# EXCERPTED RECORDS
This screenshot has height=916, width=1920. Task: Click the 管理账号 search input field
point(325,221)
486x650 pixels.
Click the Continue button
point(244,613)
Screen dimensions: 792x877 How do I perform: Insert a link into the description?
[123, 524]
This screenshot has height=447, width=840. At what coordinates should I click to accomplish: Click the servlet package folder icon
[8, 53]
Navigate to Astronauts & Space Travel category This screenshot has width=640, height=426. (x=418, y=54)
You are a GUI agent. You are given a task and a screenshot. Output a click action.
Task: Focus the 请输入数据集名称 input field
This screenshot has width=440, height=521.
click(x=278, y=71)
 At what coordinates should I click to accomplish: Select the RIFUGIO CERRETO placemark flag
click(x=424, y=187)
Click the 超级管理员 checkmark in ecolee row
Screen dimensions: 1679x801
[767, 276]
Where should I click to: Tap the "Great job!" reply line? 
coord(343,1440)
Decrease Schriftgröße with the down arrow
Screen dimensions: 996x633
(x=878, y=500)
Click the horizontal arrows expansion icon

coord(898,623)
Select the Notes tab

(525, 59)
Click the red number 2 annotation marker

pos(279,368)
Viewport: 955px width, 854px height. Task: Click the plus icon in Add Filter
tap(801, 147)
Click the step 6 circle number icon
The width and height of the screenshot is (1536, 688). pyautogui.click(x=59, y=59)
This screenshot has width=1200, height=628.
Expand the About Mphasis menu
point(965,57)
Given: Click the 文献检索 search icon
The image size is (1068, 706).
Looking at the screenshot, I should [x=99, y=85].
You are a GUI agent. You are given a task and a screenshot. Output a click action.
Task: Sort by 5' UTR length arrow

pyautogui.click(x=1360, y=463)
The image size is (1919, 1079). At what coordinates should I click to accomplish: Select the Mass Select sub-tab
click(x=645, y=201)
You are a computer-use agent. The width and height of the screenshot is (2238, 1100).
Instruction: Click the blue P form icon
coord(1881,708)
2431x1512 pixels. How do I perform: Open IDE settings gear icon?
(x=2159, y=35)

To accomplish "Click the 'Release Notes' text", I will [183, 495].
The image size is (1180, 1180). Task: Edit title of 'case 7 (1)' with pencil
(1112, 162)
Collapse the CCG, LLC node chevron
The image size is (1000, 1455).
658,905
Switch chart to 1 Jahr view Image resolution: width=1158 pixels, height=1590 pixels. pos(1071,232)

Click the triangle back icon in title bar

# WORK INSTRUCTIONS
Rewrite the rows starting at the line containing "Switch chart to" and ending at the last row, with "chart" replaced by "graph" and everything else left unchanged.

# WRITTEN REPLY
Switch graph to 1 Jahr view Image resolution: width=1158 pixels, height=1590 pixels. pos(1071,232)

Click the triangle back icon in title bar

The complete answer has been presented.